Aldo si sentì torcere il cuore.

Spesso aveva pensato che quella nobile, pura creatura non doveva essere libera; ma l'idea che fosse unita ad un uomo ignobile, gli procurava un così acuto dolore, che gli pareva di morire.

Guglielmo aveva rivolto uno sguardo di profonda compassione alla contessa.

- Povera signora! - disse colla sua semplice franchezza. - M'immagino la vita che dovete condurre con lui. Egli è stato un figlio malvagio, non può essere un buon marito. Di lui io non so altro che, morti i suoi, condusse un'esistenza sfrenata, e in pochi anni divorò il patrimonio lasciatogli, la sostanza ammassata con sudori e lacrime dal padre. Sarei curioso di sapere in qual modo abbia trovato una moglie vostra pari.

- Coll'inganno più vile! - rispose Bianca.

E narrò tutta la sua vita, non nascondendo i recenti patti stabiliti col marito e come questi li avesse accettati, temendo di perdere le rendite di cui godeva. Assicurò inoltre che ormai si trovava libera di ogni sua volontà ed avrebbe potuto dedicarsi a Gina, recarsi sovente a trovarla. A questa punto Aldo le rivolse sguardi pieni d'amore e di riconoscenza.

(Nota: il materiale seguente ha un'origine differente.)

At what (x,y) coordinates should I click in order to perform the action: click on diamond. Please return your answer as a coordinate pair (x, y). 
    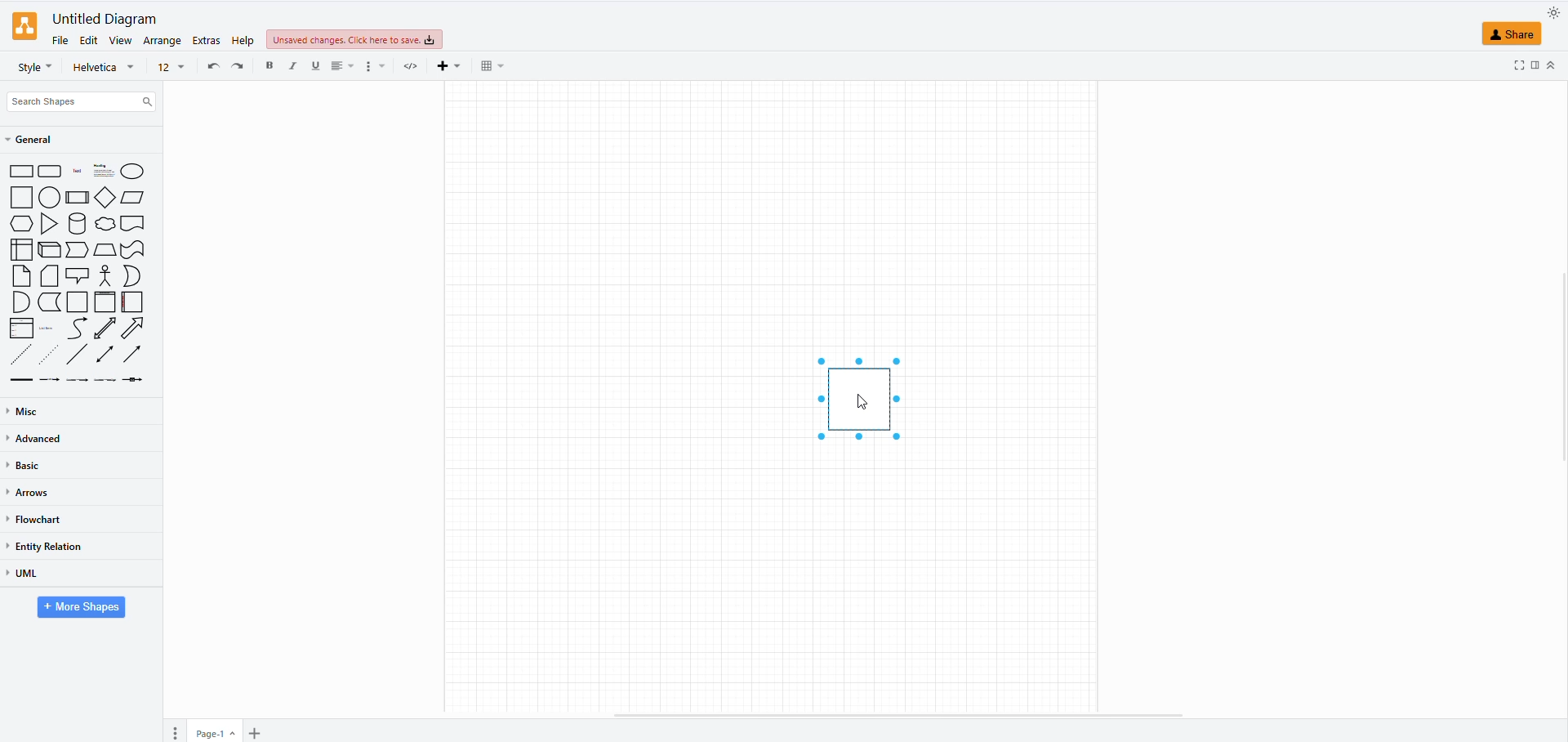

Le ore trascorsero in quelle intime confidenze: poi tutti sì alzarono da tavola per fare una passeggiata in giardino.

Aldo doveva ripartire la stessa sera per Torino, ma prima di quell'ora potè trovarsi un istante da solo con Bianca. Essi erano assai commossi, guardandosi.

- Prima di partire, - disse il giovane - volevo chiedervi, contessa....

- Contessa? - interruppe vivamente Bianca. - Per voi, Aldo, sono e rimarrò sempre Speranza. -

Un raggio di gioia brillò sul volto dello studente, che presa la mano di Bianca se la portò alle labbra.

Bianca arrossì di gioia.

- Che volevate dunque chiedermi prima di partire? - domandò.

- I vostri ordini. -

Ella rise come una bambina, fissandolo con occhi luminosi.

- Eccoli. Prima di tutto dovete studiare, perchè non vorrei che per causa mia trascuraste le vostre lezioni.

- Da che vi conosco sento ancor più il desiderio di applicarmi, perchè voglio che non abbiate mai nulla da rimproverare a vostro fratello.

- Sono sicura che sarò sempre contenta di voi. Voi saprete inalzarvi nelle più eccelse sfere.

- Con voi per amica mi sento davvero capace di tanto! -

Un sorriso di Bianca fu la risposta.

La sera, sola nella graziosa camera che le avevano destinata, Bianca, invece di coricarsi, sedette su di una poltrona e si pose a fantasticare. Come era passato rapido quel giorno! Come si sentiva lieta, sollevata!

Ricordava l'ultimo saluto di Aldo, prima di recarsi alla stazione.

- A rivederci, mia Speranza! -

Sì, ella sarebbe la sua speranza, il suo raggio di sole, come egli lo era per lei.

Nella semplicità della sua anima, Bianca non credeva di commettere una colpa abbandonandosi a quell'affetto puro, profondo, che nulla aveva di volgare.